Counterintuitive Discoveries

Discovery #1: Order Sometimes Doesn't Matter

In the standard test, these had nearly identical expected costs (within €0.03):

• €21.99 -> €21.99 -> €49.99 -> €99.99 -> €49.99
• €21.99 -> €49.99 -> €21.99 -> €99.99 -> €49.99
• €49.99 -> €21.99 -> €21.99 -> €99.99 -> €49.99

But only the first one is truly optimal! The algorithm found 5 top strategies all within €0.06 of each other.

Discovery #2: High Drop Rate Drastically Changes Strategy

The 2% drop rate case showed the most dramatic shift:

• Expected cost: €144.76 (optimal) vs €156.37 (pity) = €11.61 difference!
• Worst-case cost: €249.95 (optimal) vs €239.96 (pity) = €9.99 difference

The paradox: The optimal strategy has HIGHER worst-case cost but MUCH lower expected cost. You pay more if unlucky, but save significantly on average.

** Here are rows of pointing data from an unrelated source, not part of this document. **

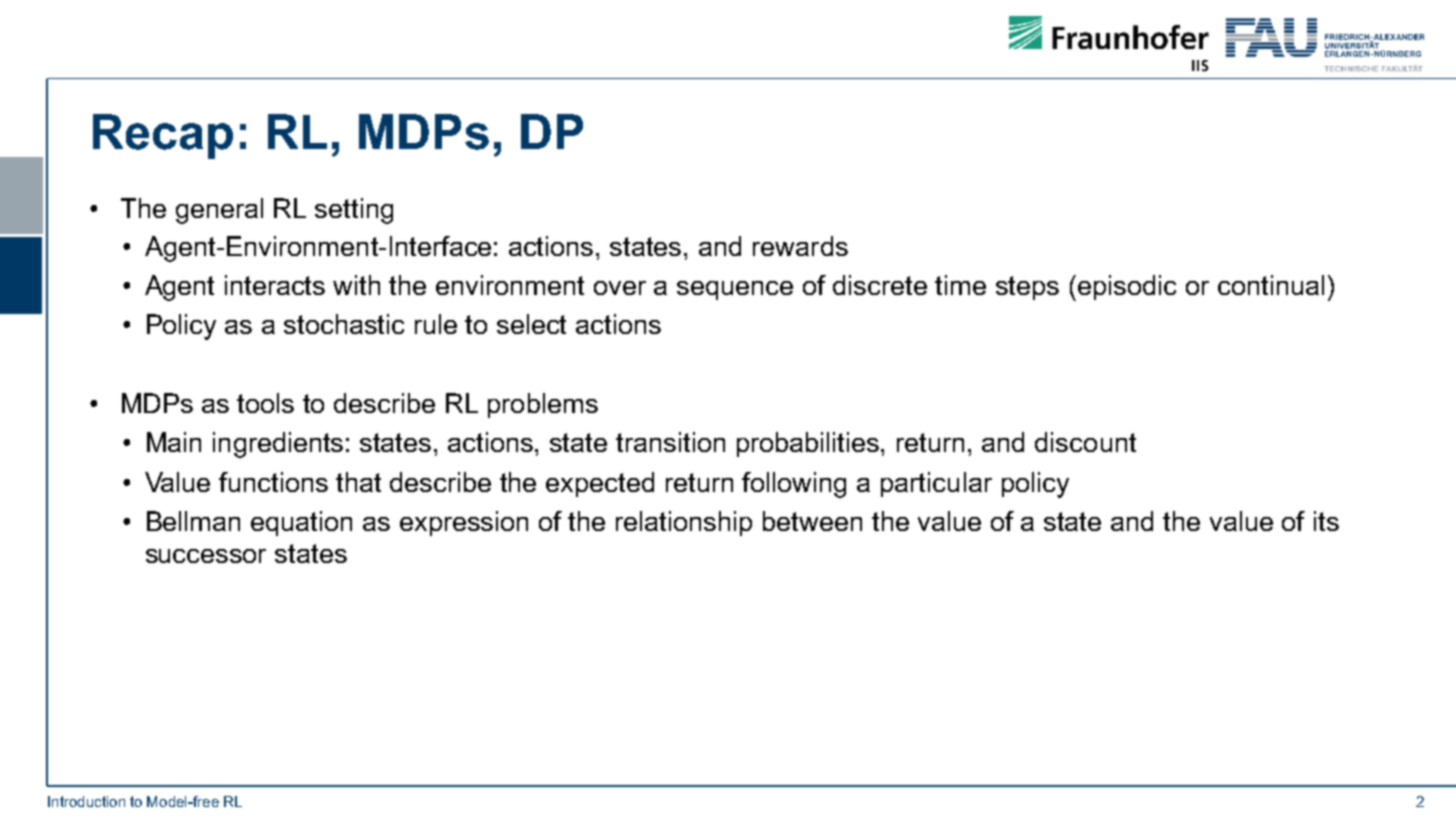 This document has height=819, width=1456. Describe the element at coordinates (812, 521) in the document. I see `between` at that location.
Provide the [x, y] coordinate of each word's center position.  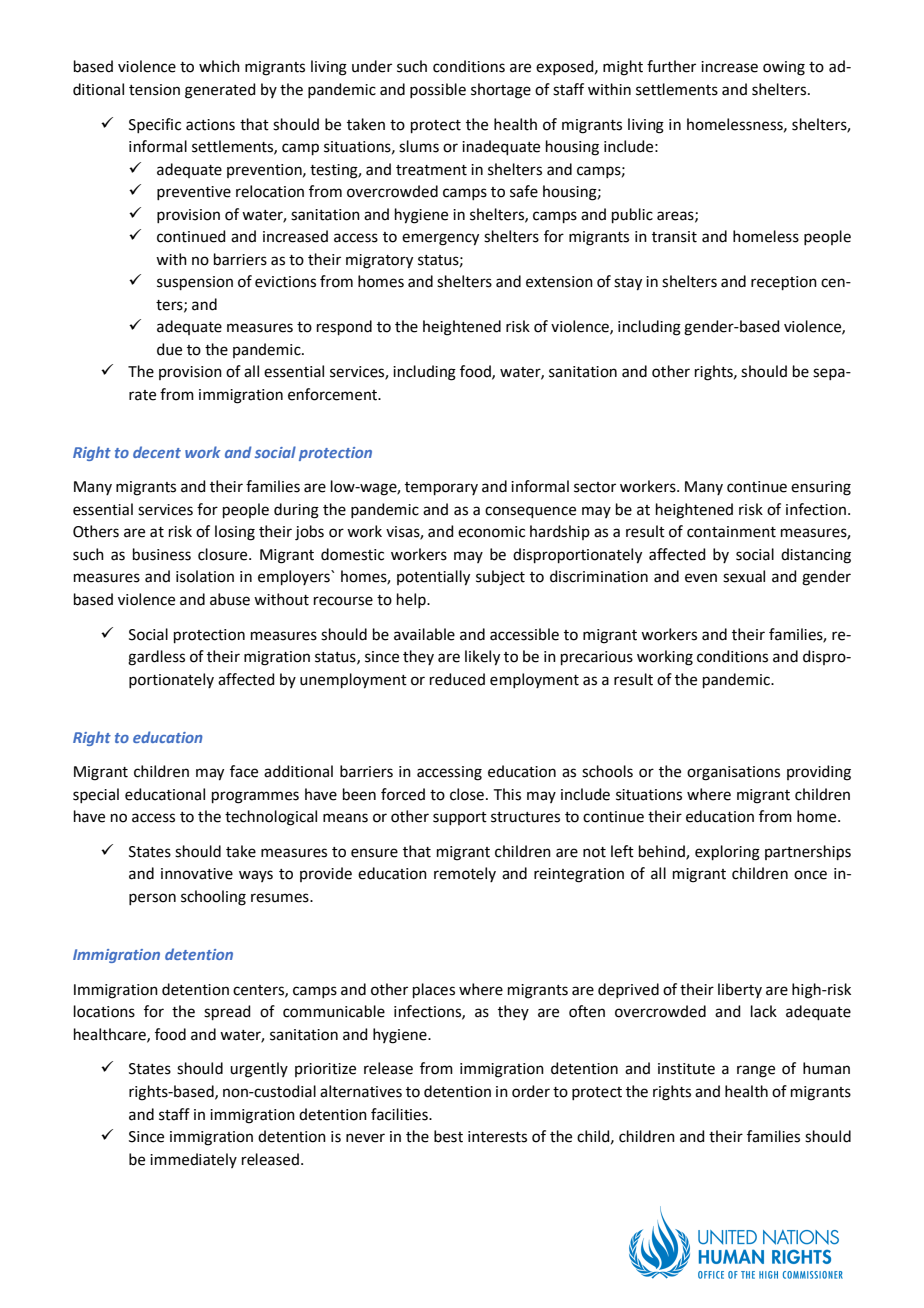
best [448, 1136]
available [424, 634]
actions [210, 125]
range [756, 1071]
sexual [744, 576]
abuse [230, 599]
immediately [193, 1160]
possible [438, 90]
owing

Discovery #3: The €4.99 Package Has a Purpose

The smallest package appeared in pity strategies more than optimal ones! It's used as a "filler" to minimize leftover RP:

• Pity example: €34.99 -> €99.99 -> €99.99 -> €4.99
• The €4.99 tops off the exact RP needed instead of buying a larger package with more waste

Discovery #4: Strategy Diversity Increases With Drop Rate

• Low drop (0.2%): Only 2,888 unique costs from 3,835 strategies (75%)
• High drop (2%): 3,233 unique costs from 3,835 strategies (84%)

Higher drop rates create more differentiation between strategies because order matters more when you're likely to drop early.